* **The input**:
◆ ◆ ◆ ◆ ◆ ◆ ◆
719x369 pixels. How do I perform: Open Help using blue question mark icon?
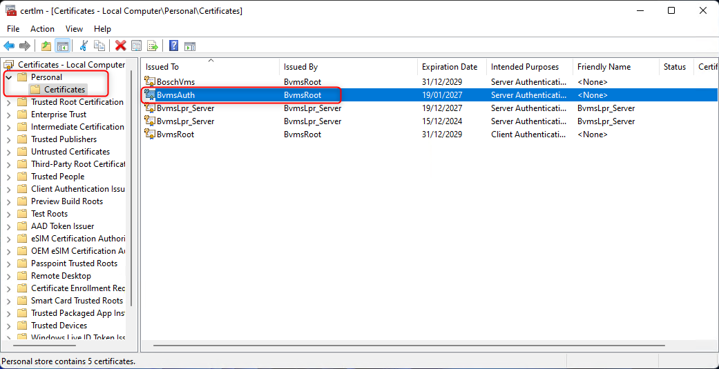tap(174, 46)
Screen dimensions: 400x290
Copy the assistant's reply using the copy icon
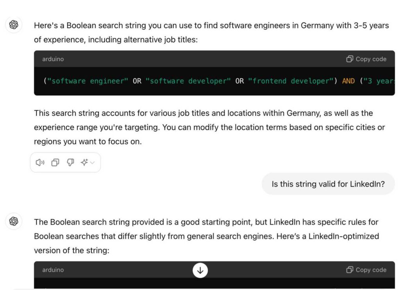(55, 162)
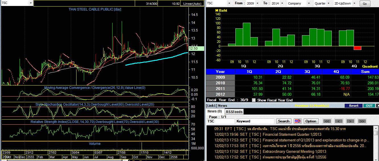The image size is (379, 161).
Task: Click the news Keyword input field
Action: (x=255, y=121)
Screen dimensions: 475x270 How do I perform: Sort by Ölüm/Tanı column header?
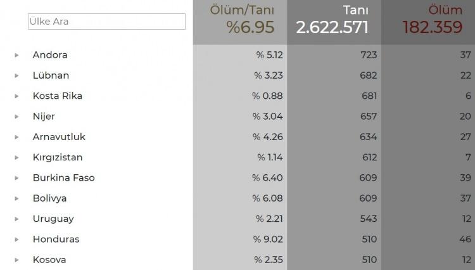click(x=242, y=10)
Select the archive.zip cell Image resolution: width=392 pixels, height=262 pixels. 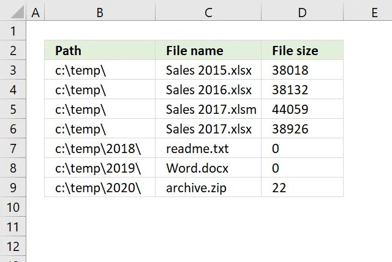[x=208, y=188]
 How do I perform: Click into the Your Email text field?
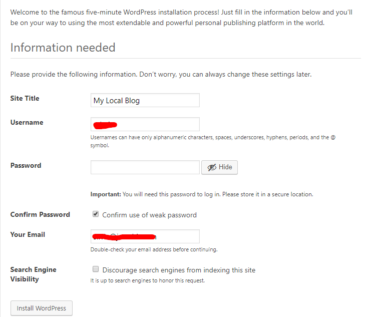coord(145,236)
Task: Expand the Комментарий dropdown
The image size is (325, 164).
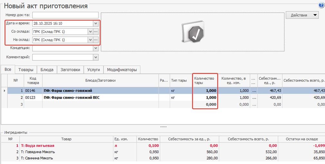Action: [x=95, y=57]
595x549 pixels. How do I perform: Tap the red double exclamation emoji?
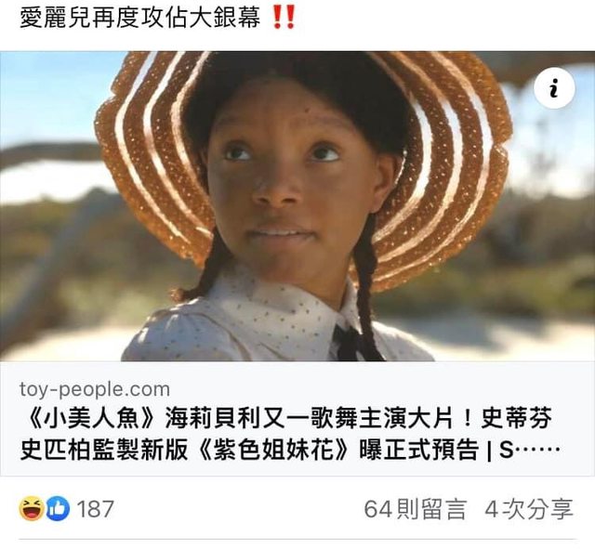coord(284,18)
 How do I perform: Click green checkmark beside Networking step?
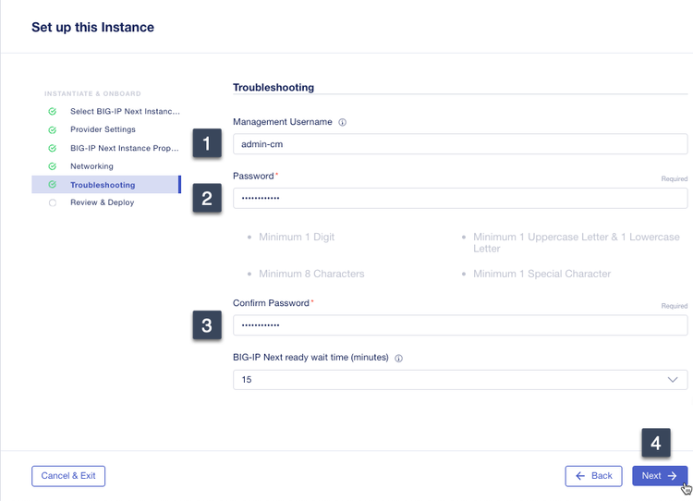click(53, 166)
◆ ◆ ◆ ◆ ◆ ◆ ◆
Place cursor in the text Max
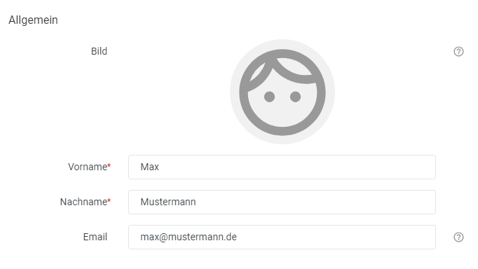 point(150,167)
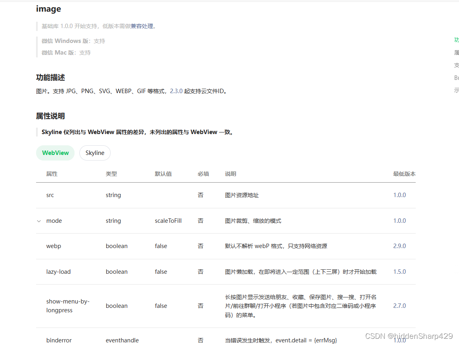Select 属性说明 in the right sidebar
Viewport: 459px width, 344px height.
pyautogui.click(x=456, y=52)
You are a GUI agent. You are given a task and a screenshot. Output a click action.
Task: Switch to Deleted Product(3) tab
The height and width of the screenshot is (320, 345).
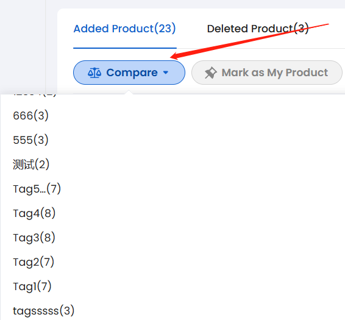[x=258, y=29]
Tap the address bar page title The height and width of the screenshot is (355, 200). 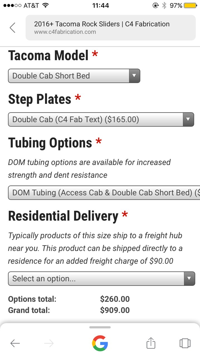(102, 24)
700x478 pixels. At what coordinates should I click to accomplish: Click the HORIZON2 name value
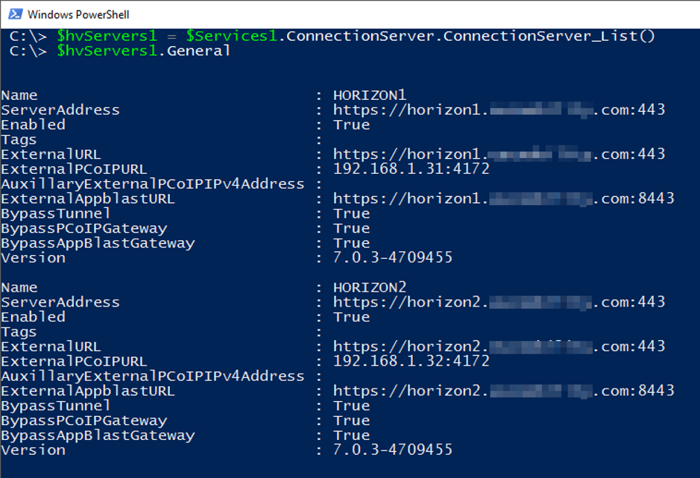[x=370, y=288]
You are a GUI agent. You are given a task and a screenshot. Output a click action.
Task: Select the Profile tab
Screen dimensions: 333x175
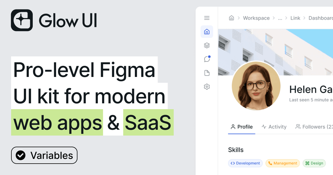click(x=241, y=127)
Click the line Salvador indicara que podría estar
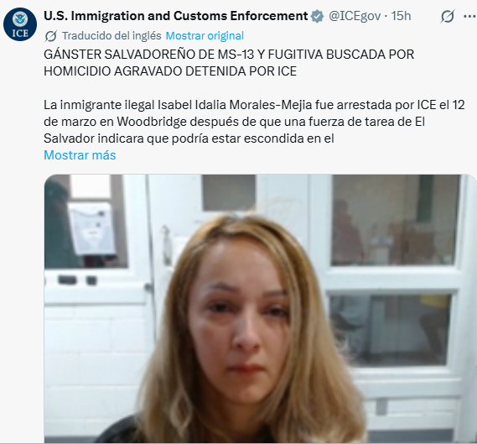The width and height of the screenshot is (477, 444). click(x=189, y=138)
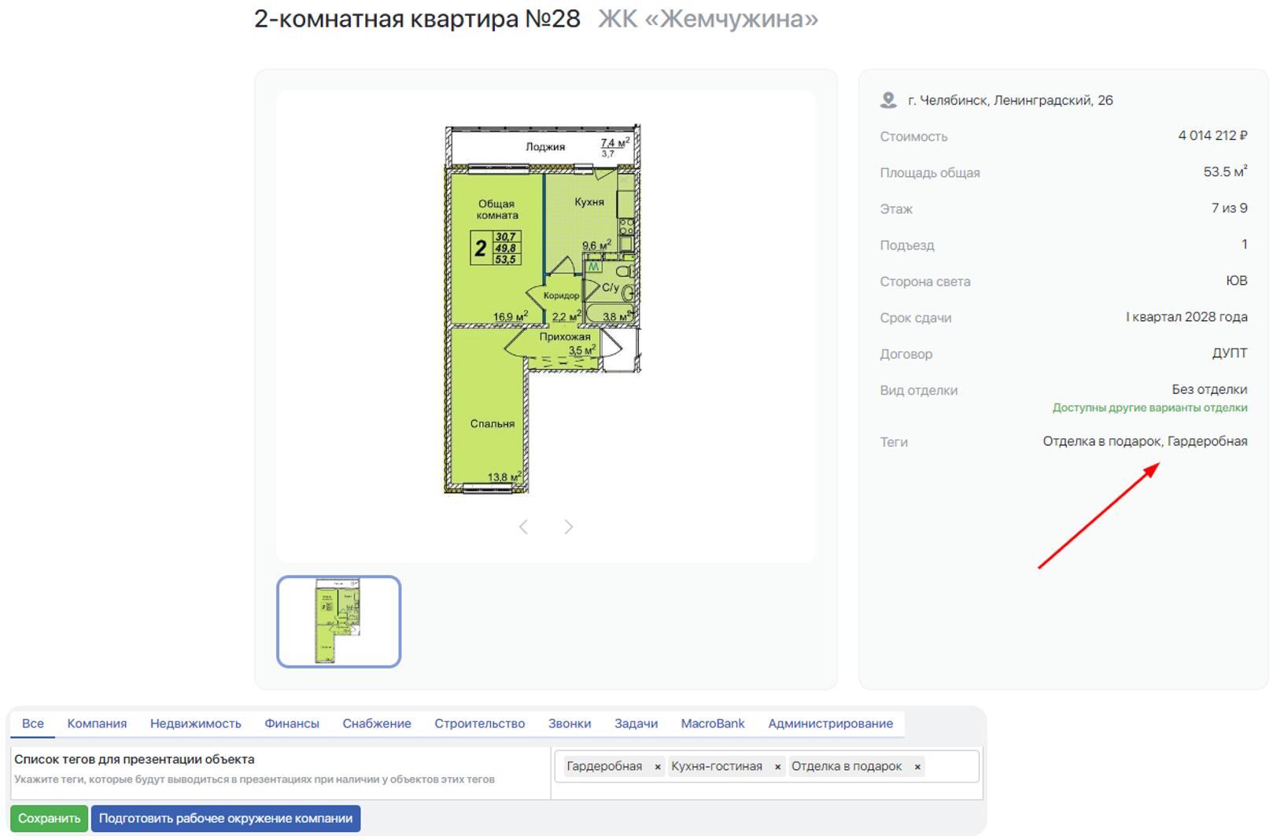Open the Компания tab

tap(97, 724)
◆ ◆ ◆ ◆ ◆ ◆ ◆
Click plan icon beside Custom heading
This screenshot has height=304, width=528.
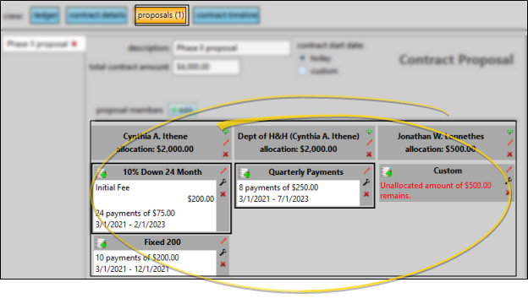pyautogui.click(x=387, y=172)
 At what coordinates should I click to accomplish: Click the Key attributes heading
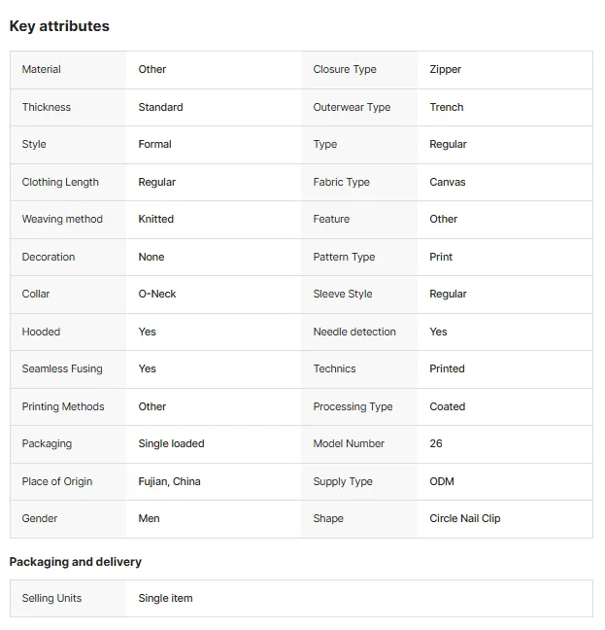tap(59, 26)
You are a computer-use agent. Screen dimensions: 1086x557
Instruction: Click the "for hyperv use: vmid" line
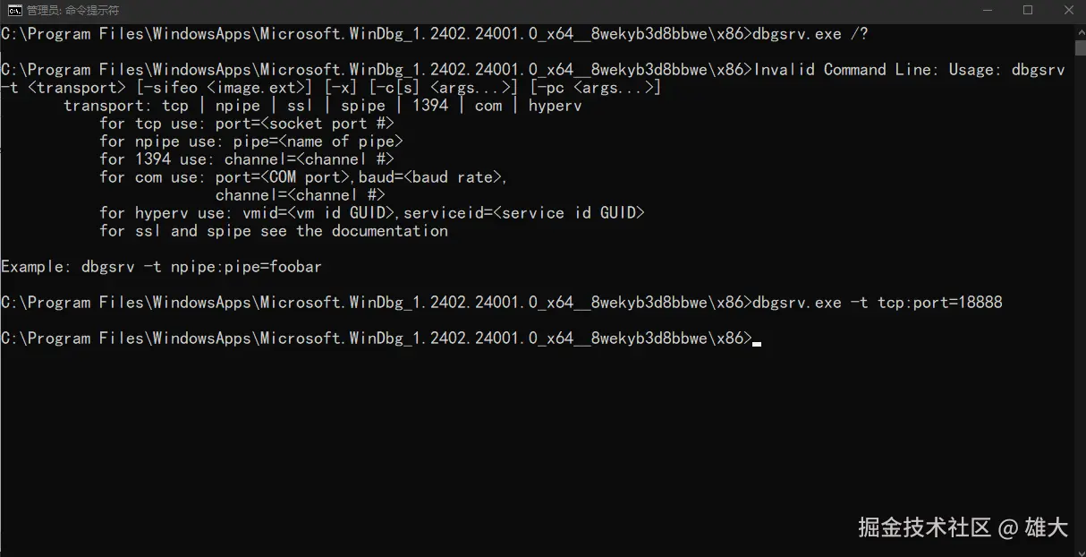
◆ ◆ ◆ ◆ ◆ ◆ ◆
* **Exercise brief**:
Copy the records from the line with "Task: Expand the Комментарий dropdown" through the line with "click(53, 166)", swapping "dropdown" for "menu" and changing nothing else, and leave the pictures out.

* **Written answer**:
Task: Expand the Комментарий menu
The image size is (325, 164).
Action: [x=95, y=57]
595x549 pixels. How do I perform: Tap the red double exclamation emoji?
coord(284,18)
 How do I perform: Click green checkmark beside Networking step?
click(53, 166)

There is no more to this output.